The result is complex, emotional and more demanding than what everyday Western music has to offer. And it’s this complexity that drew Christoff to music in the first place.

“Most of my ‘20s I spent my time doing hardcore activism […] for me there was a whole range of emotions that was driving those campaigns,” says Christoff. “There were all kinds of feelings that couldn’t be expressed in a press release or on a banner.”

It’s early afternoon and Shalabi and Christoff are rehearsing in Casa del Popolo’s backroom venue when we speak. The three of us sit onstage and discuss their latest project across the street from Sala Rossa, where the record was tracked.

The album’s title is an old eastern European word for “home,” and features largely improvised pieces recorded live, with Shalabi on the oud and Christoff on piano. It’s an eastern-inspired record pulling from maqam, an Arabic melodic system, with abstracted hints of free jazz.

“The two instruments are kind of the equivalents in oriental and occidental music,” says Shalabi of their sound’s cultural hybrid. While the oud works with eastern quarter tones, by design the piano can’t produce those intervals.

“The piano is the mother, the one that people write on, that everybody plays. It’s the same for the oud in Arabic music.”

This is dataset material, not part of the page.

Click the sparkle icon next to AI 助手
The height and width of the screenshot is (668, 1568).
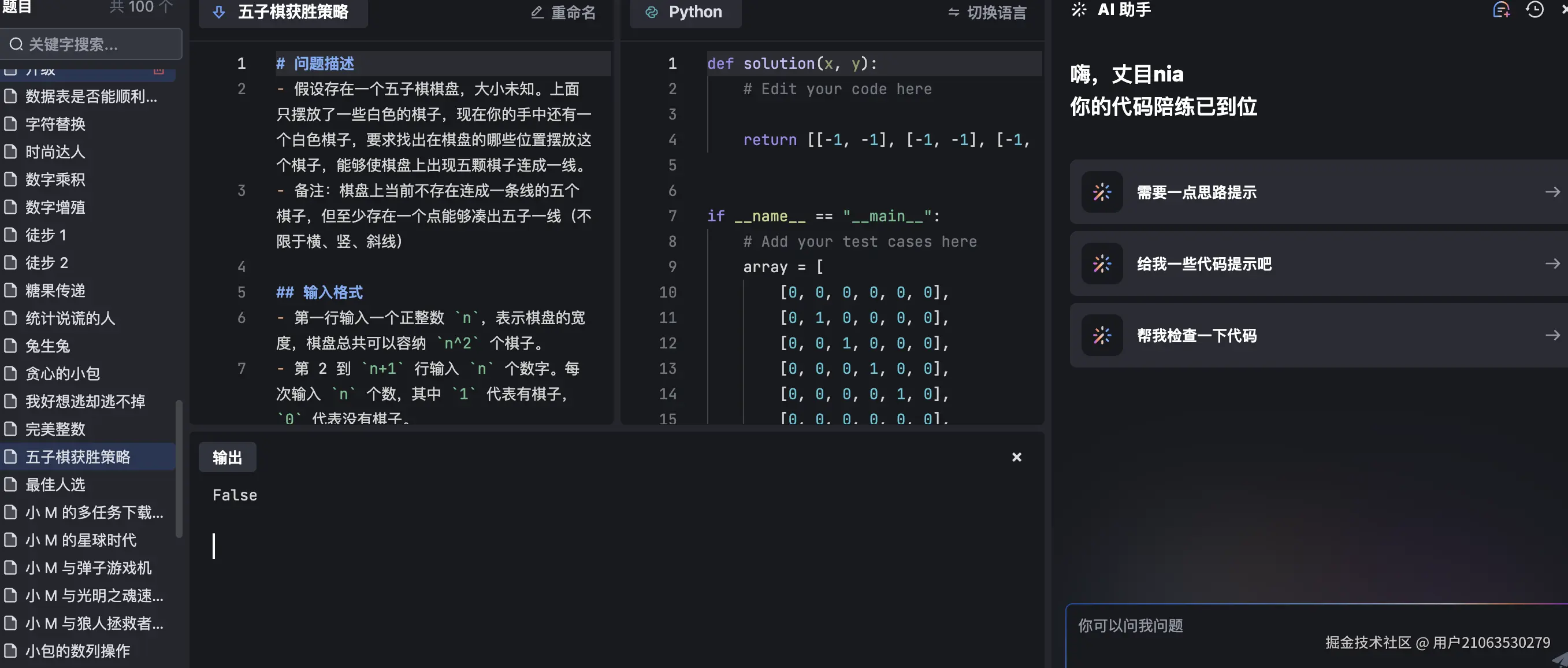point(1079,9)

Shalabi and Christoff share the same philosophy of studying through oral tradition, learning the oud and piano respectively by listening to others. Their musical discourse, always based on spontaneity, is shaped by their shared interests—which leans heavily on their politics. The two met at a local awareness-raising event for Palestine over a decade ago, shortly after Christoff moved to Montreal.

They have been crossing paths in Montreal’s activist and musical circles ever since.

While they’ve been jamming together for five years, their first release was only last year, Shalabi playing on one track of Christoff’s Duets for Abdelrazik.

This new album was recorded on a cold December morning over a few hours, but the exact date is debateable.

“We were on a lot of drugs, mostly birth control pills,” jokes Shalabi. Over the years his projects have ranged from meditative to nonsensical, often in the same track.

He’s a veteran Montreal player, having put out a number of releases with Alien8 Records, a label that has played home to master of ambience Tim Hecker and now-defunct Montreal mainstays The Unicorns. More recently Shalabi orchestrated the Egyptian-inspired psych ensemble Land of Kush.

Shalabi now lives in Egypt, where his parents grew up. The two recorded родина during his last visit to Montreal.

“The thing about specialization in the West is somehow your emotions and your intellect are two different things […] What does it mean to do something with no emotion in it?” says Shalabi.

“In terms of popular music, to me the emotional content is like someone who hasn’t used their arm in five years; it shrinks and becomes weak.

“It’s validating people’s worst tendencies.”